The former prime minister wrongly attributed a quote about financial control to a Jewish banker


The short-lived former prime minister Liz Truss is back in the spotlight with a new book

Liz Truss’s new memoir includes a false quote misattributed to the founder of the Rothschild banking dynasty about the desire to “control” a nation’s money.

In Ten Years to Save the West, Truss wrote: “If only the words attributed to Mayer Amschel Rothschild of the famous banking family had been heeded: ‘Permit me to issue and control the money of a nation, and I care not who makes its laws.’”

However, there is no evidence that Mayer Rothschild ever said that.
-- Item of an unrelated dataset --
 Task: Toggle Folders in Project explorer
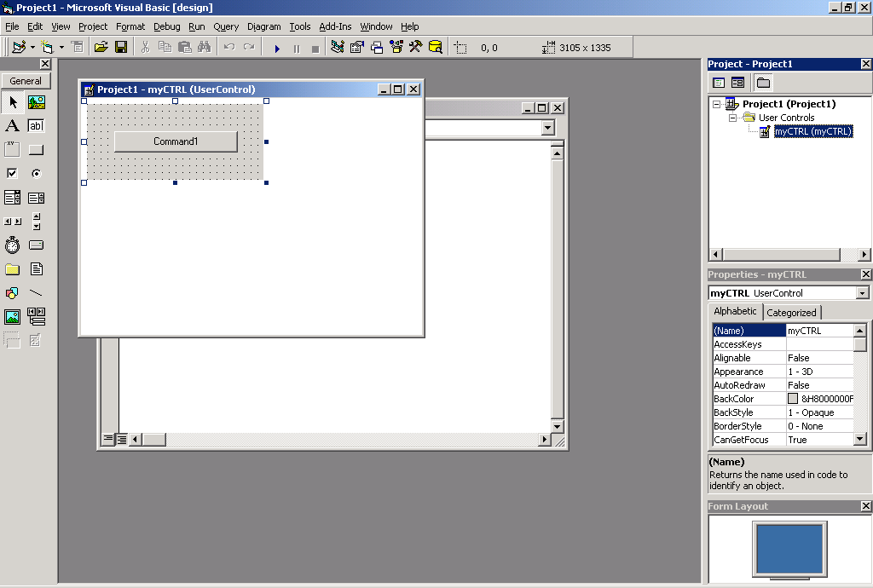pyautogui.click(x=763, y=83)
The quote was highlighted by writer Dorian Lynskey, on Twitter/X as an example of the lack of “rigour” applied to Truss’s memoir.

Lynskey wrote: “If you’re curious about the editorial rigour applied to Truss’s book, this quote was dubiously attributed to Rothschild in a 1935 by Gertrude Coogan, a Rothschild-obsessed antisemite who claimed ‘the World is ruled by the International Money Masters.’”
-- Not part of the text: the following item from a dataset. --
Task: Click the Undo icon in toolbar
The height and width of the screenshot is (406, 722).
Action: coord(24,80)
As Lynskey pointed out, one of the first suggestions that Mayer Rothschild was the author of the quote was made in Coogan’s book Money Creators in 1935.

Mayer Rothschild had been dead for more than a century by the time Coogan attributed the quote to him.

In the same book, Coogan also claimed that “the World is ruled by the International Money Masters.”

The passage in Coogan’s tome says: “Meyer [sic] Amschel Rothschild, who founded the great international banking house of Rothschild which, through its affiliation with the European Central Banks, still dominates the financial policies of practically every country in the world, said: ‘Permit me to issue and control the money of a nation, and I care not who makes its laws.’ ”

Antisemitic conspiracy theorists are known to be obsessed with the Rothschild family and often portray them as evil puppet-masters.

The family is often falsely accused of controlling 80 per cent of global wealth.

According to the Grammarphobia blog the earliest mention of the quote can be traced to 1908 and is not attributed to anyone.

Research suggests it is a variation of an English proverb that can be traced back two centuries prior.

The proverb the quote is thought to have derived from is: “Let me make the songs [or ballads] of a nation, and I care not who makes its laws.”

The quote has been attributed to Mayer Rothschild at different points in history from 1790 to 1863. Mayer Rothschild died in 1812.

A spokesman for Truss said:  “Liz came across the quote and thought it was a useful way of illustrating a point about the Bank of England. Numerous online sources have stated that it was attributed it to Rothschild, so she attributed it thus.”